§ **Page text**
━━━━━━━━

Training participants perform laboratory exercises on RBPR at the Pesticide Research Laboratory of ARI, COA in Taichung, Taiwan ROC.
TAICHUNG, TAIWAN ROC - To share the benefits of the Rapid Bioassay of Pesticide Residues (RBPR) technology with countries in the Asian and Pacific (ASPAC) region, FFTC in cooperation with the Agricultural Research Institute (ARI), Council of Agriculture (COA) of Taiwan ROC spearheaded the second-year implementation of the training course on RBPR on Fruits and Vegetables for Market Inspection and Farm Education. The activity was held on May 31 to June 5, 2010 in ARI, Taichung, Taiwan ROC, and was sponsored by COA.
The training course was attended by 16 training participants from eight countries (India, Indonesia, Lao PDR, Malaysia, Philippines, Thailand, Taiwan ROC and Vietnam) who are experts on or responsible for food safety policy in their respective country, such as government researchers and inspection officers, laboratory technicians, and extension workers. The training course consisted of intensive lectures, discussions, laboratory exercises, hands-on experiences and field visits to observe the practical application of RBPR in fruit and vegetable production and marketing.
Among the topics covered during the training course were: prospects of rapid monitoring and control of pesticide residues in the ASPAC region and the Food Quality Protection Act (FQPA) in the US; toxicological principles, advantages and limitations of RBPR; qualitative and quantitative RBPR analysis of insecticide residues by the AChE test; fungicide toxicity testing using the Bt test; management and implementation of RBPR; and a briefing on agricultural safety research in Taiwan ROC.

━━━━━━━━

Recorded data
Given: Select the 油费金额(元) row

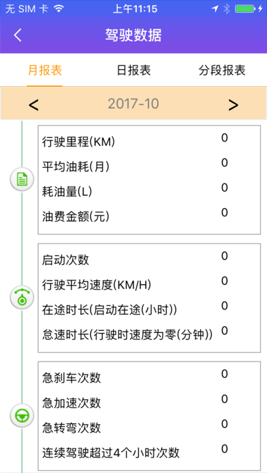Looking at the screenshot, I should point(149,215).
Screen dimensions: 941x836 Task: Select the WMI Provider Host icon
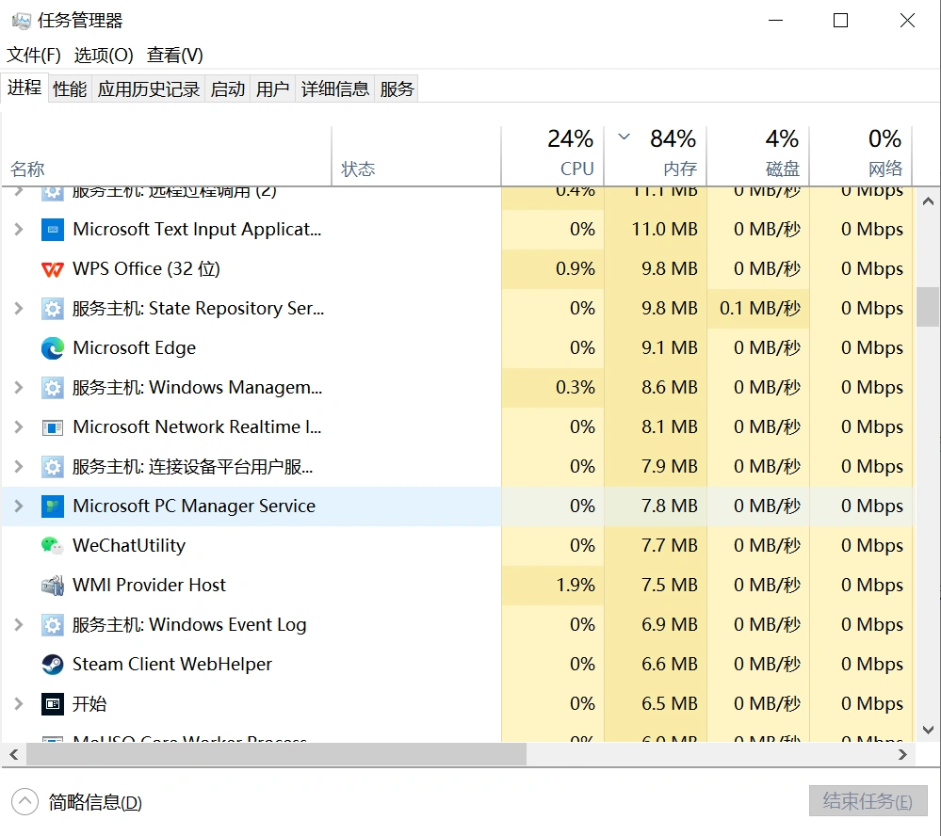tap(53, 586)
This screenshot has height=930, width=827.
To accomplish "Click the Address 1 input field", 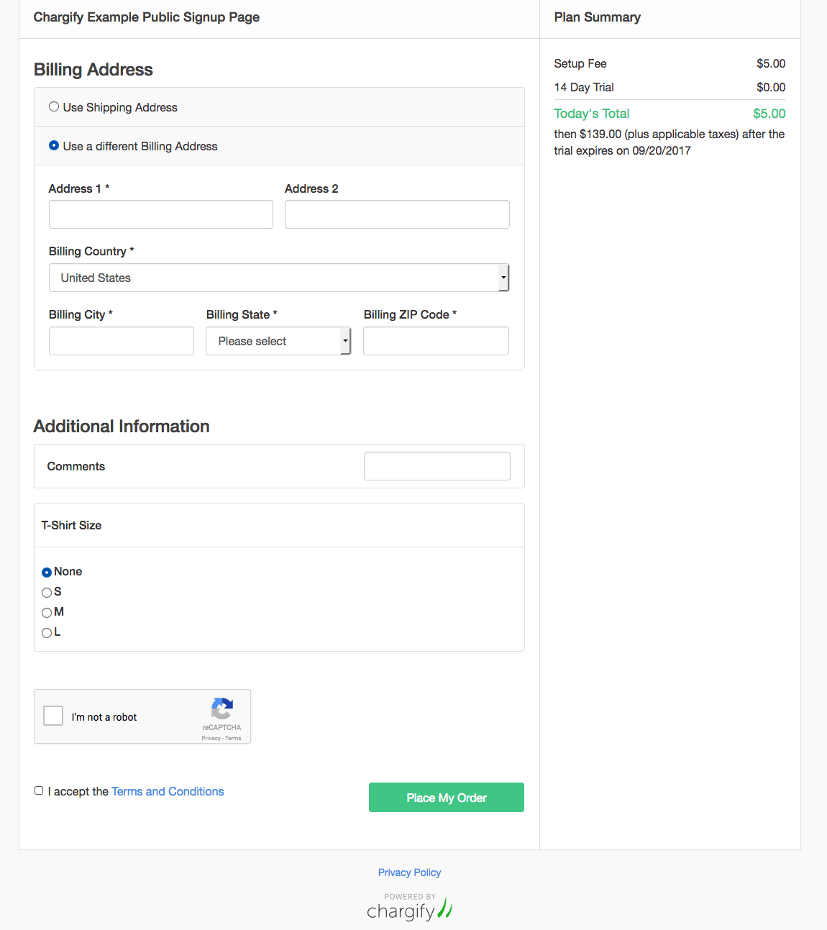I will pos(160,214).
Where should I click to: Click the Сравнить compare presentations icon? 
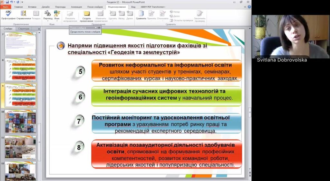(x=141, y=15)

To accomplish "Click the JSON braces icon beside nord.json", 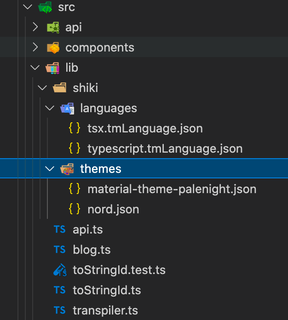I will pos(75,210).
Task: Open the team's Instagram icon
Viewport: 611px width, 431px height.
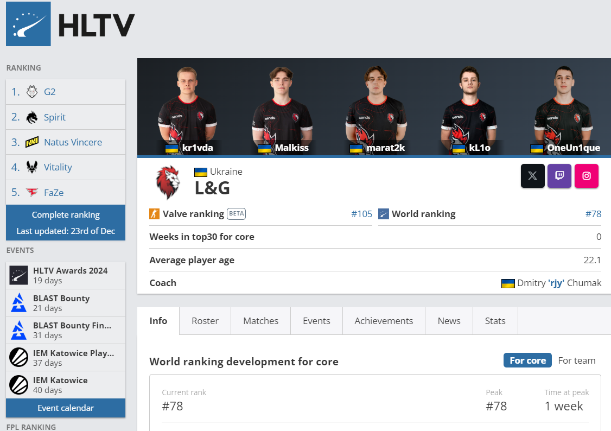Action: point(587,176)
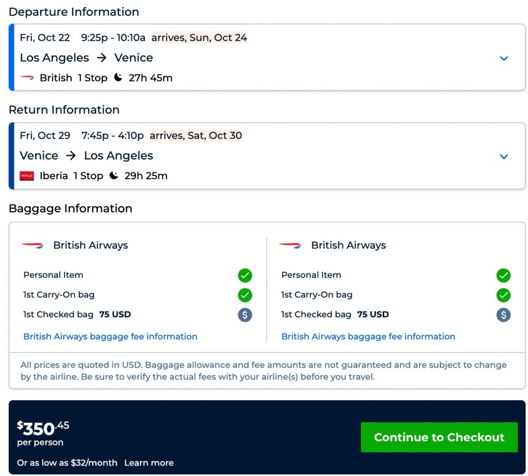The height and width of the screenshot is (476, 528).
Task: Click green check for left 1st Carry-On bag
Action: (245, 295)
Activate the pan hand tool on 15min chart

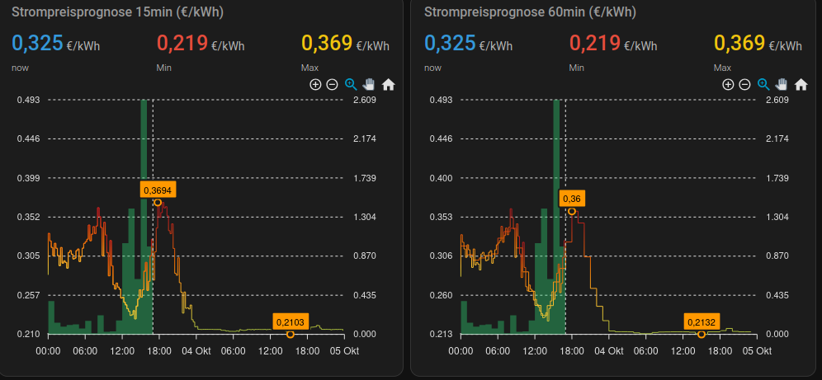369,84
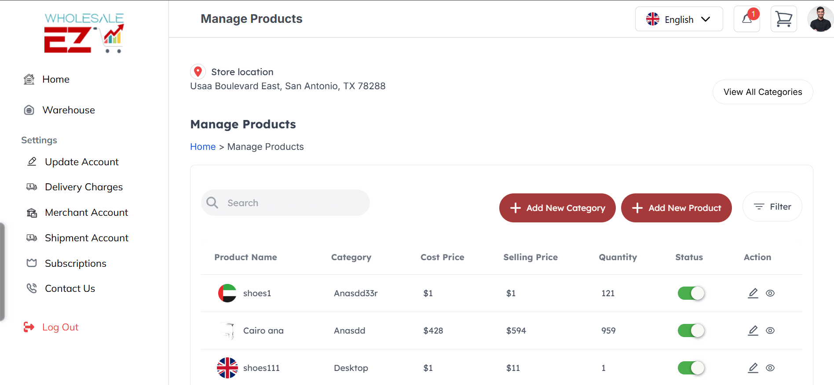
Task: Click the search magnifier icon
Action: (212, 203)
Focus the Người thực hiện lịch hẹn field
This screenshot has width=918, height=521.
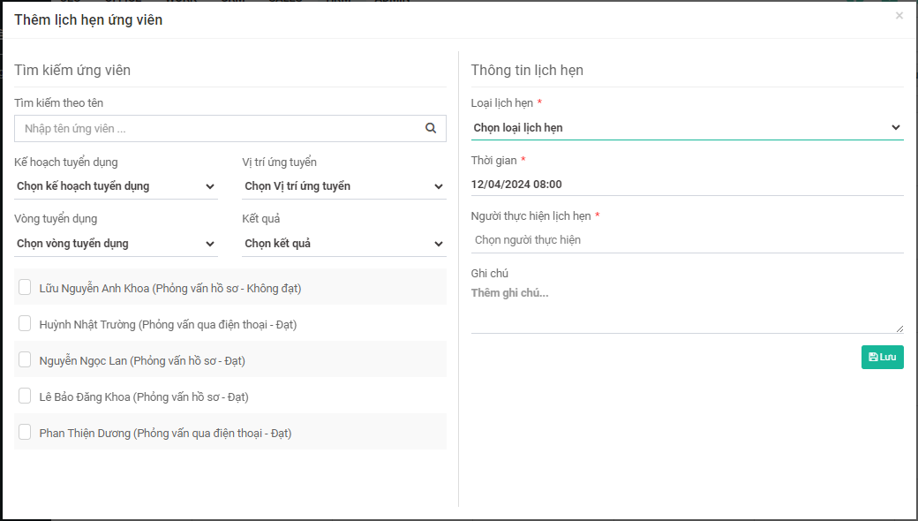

━━━━━━━━

§ **Required action A**
Copy the passage of the RBPR training article from "TAICHUNG, TAIWAN ROC - To" up to and including "sponsored by COA.".
§ **Required action B**
Carry on writing the article about the RBPR training course, starting after its last sentence.

§ **Written reply A**
TAICHUNG, TAIWAN ROC - To share the benefits of the Rapid Bioassay of Pesticide Residues (RBPR) technology with countries in the Asian and Pacific (ASPAC) region, FFTC in cooperation with the Agricultural Research Institute (ARI), Council of Agriculture (COA) of Taiwan ROC spearheaded the second-year implementation of the training course on RBPR on Fruits and Vegetables for Market Inspection and Farm Education. The activity was held on May 31 to June 5, 2010 in ARI, Taichung, Taiwan ROC, and was sponsored by COA.

§ **Written reply B**
RBPR was developed in Taiwan in 1985 as a low-cost alternative to chemical analysis to achieve quick test results for pesticide residues in order to protect local consumers from contaminated fruits and vegetables. It is suitable for most developing countries in the ASPAC region where domestic production and marketing by small-scale farmers is common. RBPR is widely adopted by more than 200 stations in Taiwan ROC involving farmer associations, various food supply systems, and major supermarket chains. While bioassay is not as precise as chemical testing, it is low cost and gives immediate results, and is practical for use in screening large samples so that contaminated produce can be withdrawn from the farm gate or local market before they reach the consumers.